_REQUIRED WORK_. From the entries below, return exactly the lines beginning at the one that contains "The width and height of the screenshot is (378, 650)." and ending at the one that contains "Task: Click the 'Course", both of them included, and only those lines.

*** INPUT DATA Section Begins ***

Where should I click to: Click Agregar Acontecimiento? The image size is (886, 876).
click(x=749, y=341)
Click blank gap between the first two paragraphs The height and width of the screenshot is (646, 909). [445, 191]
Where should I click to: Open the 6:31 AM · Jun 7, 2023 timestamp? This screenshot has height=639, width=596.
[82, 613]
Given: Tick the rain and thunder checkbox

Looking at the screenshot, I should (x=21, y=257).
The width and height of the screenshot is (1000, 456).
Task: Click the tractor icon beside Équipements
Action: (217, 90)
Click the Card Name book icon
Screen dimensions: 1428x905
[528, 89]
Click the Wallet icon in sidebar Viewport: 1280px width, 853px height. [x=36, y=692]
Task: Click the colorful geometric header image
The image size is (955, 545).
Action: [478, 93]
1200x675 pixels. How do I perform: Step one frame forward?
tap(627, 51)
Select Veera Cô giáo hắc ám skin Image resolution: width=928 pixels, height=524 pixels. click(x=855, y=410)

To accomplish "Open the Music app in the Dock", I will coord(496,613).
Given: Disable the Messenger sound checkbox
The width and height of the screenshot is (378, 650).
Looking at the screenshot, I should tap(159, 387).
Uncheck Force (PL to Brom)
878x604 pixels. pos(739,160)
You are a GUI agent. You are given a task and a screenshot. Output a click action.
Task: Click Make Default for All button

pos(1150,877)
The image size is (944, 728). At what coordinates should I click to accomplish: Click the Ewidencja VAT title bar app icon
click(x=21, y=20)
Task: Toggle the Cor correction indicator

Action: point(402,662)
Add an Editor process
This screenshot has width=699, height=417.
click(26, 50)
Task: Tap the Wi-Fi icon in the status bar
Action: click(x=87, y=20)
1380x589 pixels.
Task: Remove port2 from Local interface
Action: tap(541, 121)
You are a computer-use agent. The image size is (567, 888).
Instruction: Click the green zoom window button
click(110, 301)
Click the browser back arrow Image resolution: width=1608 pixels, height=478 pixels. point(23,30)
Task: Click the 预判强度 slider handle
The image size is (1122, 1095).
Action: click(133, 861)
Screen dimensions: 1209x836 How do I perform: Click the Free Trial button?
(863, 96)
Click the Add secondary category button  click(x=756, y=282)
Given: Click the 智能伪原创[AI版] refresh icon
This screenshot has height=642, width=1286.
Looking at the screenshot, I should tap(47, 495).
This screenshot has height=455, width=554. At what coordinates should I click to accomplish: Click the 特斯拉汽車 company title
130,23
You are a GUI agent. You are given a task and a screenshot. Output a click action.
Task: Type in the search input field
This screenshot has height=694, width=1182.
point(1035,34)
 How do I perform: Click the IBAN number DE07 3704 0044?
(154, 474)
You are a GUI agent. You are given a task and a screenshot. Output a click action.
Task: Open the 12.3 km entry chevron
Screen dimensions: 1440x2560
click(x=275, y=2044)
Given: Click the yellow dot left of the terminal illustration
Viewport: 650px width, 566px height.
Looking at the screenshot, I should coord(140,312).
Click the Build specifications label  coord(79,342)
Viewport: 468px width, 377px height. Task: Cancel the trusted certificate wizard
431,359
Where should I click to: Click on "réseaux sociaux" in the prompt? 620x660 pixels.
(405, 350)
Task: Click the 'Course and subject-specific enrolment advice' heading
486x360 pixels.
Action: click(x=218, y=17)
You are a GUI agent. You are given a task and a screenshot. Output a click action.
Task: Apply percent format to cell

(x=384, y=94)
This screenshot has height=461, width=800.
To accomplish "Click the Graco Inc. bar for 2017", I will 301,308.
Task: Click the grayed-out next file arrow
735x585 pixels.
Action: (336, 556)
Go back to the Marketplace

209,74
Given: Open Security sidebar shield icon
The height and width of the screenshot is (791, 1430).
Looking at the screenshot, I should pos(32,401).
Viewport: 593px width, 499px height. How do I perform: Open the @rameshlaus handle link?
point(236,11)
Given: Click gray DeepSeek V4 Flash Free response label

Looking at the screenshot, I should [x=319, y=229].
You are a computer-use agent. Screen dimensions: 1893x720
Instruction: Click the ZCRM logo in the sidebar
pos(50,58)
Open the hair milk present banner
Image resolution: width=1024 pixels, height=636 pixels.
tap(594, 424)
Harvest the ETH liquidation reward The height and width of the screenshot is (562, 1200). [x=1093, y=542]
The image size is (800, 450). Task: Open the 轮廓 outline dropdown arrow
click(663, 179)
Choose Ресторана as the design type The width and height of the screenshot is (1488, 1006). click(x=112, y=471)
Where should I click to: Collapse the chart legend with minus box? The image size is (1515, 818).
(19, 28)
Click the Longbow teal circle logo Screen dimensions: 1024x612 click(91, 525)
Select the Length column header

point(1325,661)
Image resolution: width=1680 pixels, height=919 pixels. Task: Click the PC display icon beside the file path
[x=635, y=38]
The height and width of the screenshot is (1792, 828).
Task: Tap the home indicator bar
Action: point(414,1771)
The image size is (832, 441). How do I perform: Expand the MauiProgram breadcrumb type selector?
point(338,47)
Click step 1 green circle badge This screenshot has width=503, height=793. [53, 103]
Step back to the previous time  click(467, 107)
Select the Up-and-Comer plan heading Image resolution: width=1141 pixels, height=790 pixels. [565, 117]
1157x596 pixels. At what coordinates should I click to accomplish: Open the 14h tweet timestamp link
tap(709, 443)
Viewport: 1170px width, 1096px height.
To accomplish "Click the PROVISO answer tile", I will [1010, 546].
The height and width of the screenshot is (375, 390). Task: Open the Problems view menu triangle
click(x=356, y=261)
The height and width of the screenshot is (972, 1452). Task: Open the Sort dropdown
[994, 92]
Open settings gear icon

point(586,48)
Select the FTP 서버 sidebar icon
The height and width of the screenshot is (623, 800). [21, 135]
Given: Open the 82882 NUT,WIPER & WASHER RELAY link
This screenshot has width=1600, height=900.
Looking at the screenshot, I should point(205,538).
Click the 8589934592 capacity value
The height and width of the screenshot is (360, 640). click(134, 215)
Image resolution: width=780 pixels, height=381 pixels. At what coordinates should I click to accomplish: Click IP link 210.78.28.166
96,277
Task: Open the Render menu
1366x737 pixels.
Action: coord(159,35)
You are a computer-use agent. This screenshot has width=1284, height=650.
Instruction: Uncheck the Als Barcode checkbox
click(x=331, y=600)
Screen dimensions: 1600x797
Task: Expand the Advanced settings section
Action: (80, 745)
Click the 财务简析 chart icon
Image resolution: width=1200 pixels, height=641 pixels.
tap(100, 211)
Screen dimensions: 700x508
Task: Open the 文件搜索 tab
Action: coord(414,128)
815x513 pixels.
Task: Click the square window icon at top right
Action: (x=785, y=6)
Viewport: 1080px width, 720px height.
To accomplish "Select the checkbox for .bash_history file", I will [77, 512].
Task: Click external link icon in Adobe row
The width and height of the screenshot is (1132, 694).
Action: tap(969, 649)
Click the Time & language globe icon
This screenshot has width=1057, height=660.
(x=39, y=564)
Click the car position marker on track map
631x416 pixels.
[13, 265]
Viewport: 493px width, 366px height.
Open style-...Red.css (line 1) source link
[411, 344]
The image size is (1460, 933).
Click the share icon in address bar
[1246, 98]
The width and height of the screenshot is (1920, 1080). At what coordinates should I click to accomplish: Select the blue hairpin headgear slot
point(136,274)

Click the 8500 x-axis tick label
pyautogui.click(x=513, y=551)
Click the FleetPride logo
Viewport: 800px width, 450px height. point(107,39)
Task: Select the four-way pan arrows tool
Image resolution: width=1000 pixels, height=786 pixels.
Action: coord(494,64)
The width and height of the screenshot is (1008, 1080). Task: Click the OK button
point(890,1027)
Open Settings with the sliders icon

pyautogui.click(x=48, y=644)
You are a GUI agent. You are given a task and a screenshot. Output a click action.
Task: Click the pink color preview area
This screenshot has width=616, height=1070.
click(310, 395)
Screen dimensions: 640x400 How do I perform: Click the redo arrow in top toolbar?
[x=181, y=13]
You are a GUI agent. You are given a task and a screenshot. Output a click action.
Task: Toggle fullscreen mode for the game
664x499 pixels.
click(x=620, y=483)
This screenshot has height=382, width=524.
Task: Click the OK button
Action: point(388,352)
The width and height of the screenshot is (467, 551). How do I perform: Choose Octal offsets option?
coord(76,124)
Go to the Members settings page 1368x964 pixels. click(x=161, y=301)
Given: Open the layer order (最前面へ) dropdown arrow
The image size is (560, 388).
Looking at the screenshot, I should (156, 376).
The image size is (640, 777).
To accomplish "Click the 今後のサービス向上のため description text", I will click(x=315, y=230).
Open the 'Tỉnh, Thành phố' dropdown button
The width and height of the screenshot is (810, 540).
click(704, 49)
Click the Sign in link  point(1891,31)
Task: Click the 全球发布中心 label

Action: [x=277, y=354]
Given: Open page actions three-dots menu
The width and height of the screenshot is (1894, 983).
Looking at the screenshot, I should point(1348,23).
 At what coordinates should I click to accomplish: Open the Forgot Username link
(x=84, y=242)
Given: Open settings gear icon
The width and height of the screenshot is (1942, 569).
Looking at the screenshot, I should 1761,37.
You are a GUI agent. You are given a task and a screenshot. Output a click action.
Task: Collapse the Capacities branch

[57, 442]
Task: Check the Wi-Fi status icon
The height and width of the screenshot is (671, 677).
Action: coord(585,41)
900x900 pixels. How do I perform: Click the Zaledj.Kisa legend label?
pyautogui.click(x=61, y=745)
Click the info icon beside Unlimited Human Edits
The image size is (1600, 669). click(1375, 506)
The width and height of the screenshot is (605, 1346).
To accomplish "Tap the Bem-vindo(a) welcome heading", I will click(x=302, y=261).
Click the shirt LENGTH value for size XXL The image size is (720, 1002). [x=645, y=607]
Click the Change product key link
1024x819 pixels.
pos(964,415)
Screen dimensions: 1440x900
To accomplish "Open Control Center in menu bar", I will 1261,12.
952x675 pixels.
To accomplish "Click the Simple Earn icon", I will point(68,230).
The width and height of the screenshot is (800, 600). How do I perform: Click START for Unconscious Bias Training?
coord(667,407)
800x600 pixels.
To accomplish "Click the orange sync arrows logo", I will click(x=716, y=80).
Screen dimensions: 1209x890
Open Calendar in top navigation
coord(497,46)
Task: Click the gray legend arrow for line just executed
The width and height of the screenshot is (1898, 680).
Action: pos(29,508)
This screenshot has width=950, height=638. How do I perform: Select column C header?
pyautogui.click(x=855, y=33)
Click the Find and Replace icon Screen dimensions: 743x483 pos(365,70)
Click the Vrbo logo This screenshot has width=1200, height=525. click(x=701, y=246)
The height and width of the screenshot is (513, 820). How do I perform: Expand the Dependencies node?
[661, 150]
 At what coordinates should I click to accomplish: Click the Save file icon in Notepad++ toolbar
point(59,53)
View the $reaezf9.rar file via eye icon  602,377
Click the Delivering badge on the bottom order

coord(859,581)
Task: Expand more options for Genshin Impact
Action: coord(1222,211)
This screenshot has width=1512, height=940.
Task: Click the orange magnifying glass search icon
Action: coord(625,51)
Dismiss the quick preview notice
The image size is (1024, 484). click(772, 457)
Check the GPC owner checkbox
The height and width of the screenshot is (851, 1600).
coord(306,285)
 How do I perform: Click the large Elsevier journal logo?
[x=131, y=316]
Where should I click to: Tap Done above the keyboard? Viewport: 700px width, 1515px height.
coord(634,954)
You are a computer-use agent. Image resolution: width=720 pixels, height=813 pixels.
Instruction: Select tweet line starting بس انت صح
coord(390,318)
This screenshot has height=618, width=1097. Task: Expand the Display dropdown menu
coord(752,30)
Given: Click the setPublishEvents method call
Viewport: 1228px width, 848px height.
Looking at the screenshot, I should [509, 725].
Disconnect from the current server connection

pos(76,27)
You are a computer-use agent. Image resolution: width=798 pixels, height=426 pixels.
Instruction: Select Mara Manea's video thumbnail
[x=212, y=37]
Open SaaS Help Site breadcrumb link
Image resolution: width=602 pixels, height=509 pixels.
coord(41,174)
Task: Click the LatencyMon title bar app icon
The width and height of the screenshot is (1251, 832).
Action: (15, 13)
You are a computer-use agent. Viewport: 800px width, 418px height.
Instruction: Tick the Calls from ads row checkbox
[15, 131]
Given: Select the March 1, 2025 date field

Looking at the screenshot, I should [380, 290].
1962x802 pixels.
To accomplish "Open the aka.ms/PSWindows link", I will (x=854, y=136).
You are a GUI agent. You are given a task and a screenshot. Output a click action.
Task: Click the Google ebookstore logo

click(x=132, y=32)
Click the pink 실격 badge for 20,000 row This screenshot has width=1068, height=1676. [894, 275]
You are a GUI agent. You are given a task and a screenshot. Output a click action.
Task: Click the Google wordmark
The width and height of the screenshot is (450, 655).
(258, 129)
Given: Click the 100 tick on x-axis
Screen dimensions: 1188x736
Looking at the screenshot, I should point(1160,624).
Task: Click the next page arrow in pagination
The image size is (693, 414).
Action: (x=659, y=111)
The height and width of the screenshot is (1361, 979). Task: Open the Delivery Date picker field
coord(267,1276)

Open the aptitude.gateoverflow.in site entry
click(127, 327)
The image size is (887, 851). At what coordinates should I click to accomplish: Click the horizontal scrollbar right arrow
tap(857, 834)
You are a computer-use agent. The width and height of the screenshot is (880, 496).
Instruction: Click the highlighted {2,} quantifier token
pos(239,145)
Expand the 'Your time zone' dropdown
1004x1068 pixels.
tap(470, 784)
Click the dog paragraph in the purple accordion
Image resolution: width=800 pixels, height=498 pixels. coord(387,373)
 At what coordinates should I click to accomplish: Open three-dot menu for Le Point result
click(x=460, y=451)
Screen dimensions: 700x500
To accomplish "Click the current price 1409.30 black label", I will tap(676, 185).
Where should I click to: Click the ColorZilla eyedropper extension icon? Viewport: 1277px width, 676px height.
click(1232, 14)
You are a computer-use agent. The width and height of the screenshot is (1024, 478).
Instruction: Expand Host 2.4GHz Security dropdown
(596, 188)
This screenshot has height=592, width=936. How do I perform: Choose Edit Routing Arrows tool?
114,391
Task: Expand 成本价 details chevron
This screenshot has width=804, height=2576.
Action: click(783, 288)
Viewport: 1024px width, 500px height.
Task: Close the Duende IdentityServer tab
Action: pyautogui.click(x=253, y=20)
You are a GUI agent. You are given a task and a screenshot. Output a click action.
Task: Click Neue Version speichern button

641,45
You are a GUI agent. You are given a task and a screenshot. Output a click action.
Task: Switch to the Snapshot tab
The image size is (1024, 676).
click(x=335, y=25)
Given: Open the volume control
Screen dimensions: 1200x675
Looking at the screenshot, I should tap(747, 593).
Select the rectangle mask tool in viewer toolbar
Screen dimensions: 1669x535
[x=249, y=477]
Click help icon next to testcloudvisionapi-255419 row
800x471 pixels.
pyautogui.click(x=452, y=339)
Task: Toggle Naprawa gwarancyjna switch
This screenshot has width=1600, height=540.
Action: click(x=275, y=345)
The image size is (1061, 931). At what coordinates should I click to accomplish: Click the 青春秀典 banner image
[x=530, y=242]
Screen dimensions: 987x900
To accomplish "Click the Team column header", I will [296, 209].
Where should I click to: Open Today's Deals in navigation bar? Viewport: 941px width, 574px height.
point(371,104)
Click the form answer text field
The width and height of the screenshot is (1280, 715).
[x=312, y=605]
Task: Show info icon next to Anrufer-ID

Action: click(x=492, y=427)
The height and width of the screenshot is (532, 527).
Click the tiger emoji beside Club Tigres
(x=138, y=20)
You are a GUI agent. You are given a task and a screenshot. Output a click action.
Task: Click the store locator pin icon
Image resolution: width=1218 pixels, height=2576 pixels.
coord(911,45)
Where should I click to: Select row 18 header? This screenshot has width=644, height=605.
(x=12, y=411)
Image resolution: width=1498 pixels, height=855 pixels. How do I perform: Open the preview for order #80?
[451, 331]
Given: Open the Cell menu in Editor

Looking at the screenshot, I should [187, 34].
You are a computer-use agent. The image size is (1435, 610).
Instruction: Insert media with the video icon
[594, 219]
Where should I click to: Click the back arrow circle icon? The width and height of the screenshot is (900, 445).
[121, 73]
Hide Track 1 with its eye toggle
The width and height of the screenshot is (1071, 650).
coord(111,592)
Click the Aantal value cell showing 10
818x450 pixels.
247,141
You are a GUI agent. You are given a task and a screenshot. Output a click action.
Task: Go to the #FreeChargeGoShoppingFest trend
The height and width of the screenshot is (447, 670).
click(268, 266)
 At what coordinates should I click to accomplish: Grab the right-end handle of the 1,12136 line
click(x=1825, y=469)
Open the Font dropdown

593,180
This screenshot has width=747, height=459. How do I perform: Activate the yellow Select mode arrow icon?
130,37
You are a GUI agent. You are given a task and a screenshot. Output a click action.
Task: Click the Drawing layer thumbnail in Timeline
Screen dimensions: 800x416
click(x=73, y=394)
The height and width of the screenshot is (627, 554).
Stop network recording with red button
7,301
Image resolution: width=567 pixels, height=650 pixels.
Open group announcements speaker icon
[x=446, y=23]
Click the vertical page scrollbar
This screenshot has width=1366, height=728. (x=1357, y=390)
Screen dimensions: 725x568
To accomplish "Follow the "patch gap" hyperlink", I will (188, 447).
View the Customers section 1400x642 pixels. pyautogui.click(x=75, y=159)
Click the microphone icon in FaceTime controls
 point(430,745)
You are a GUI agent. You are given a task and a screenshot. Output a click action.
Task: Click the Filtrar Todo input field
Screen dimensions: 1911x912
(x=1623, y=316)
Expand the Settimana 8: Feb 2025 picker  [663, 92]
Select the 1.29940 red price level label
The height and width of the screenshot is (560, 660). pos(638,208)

*** INPUT DATA Section Ends ***

_EXERCISE SOLUTION_.
The width and height of the screenshot is (378, 650).
Looking at the screenshot, I should tap(159, 387).
Uncheck Force (PL to Brom)
878x604 pixels. pos(739,160)
You are a GUI agent. You are given a task and a screenshot. Output a click action.
Task: Click Make Default for All button

pos(1150,877)
The image size is (944, 728). At what coordinates should I click to accomplish: Click the Ewidencja VAT title bar app icon
click(x=21, y=20)
Task: Toggle the Cor correction indicator

Action: point(402,662)
Add an Editor process
This screenshot has width=699, height=417.
click(26, 50)
Task: Tap the Wi-Fi icon in the status bar
Action: click(x=87, y=20)
1380x589 pixels.
Task: Remove port2 from Local interface
Action: tap(541, 121)
You are a computer-use agent. The image size is (567, 888).
Instruction: Click the green zoom window button
click(110, 301)
Click the browser back arrow Image resolution: width=1608 pixels, height=478 pixels. point(23,30)
Task: Click the 预判强度 slider handle
The image size is (1122, 1095).
Action: click(133, 861)
Screen dimensions: 1209x836 How do I perform: Click the Free Trial button?
(863, 96)
Click the Add secondary category button  click(x=756, y=282)
Given: Click the 智能伪原创[AI版] refresh icon
This screenshot has height=642, width=1286.
Looking at the screenshot, I should tap(47, 495).
This screenshot has height=455, width=554. At what coordinates should I click to accomplish: Click the 特斯拉汽車 company title
130,23
You are a GUI agent. You are given a task and a screenshot. Output a click action.
Task: Type in the search input field
This screenshot has height=694, width=1182.
point(1035,34)
 How do I perform: Click the IBAN number DE07 3704 0044?
(154, 474)
You are a GUI agent. You are given a task and a screenshot. Output a click action.
Task: Open the 12.3 km entry chevron
Screen dimensions: 1440x2560
click(x=275, y=2044)
Given: Click the yellow dot left of the terminal illustration
Viewport: 650px width, 566px height.
Looking at the screenshot, I should coord(140,312).
Click the Build specifications label  coord(79,342)
Viewport: 468px width, 377px height. Task: Cancel the trusted certificate wizard
431,359
Where should I click to: Click on "réseaux sociaux" in the prompt? 620x660 pixels.
(405, 350)
Task: Click the 'Course and subject-specific enrolment advice' heading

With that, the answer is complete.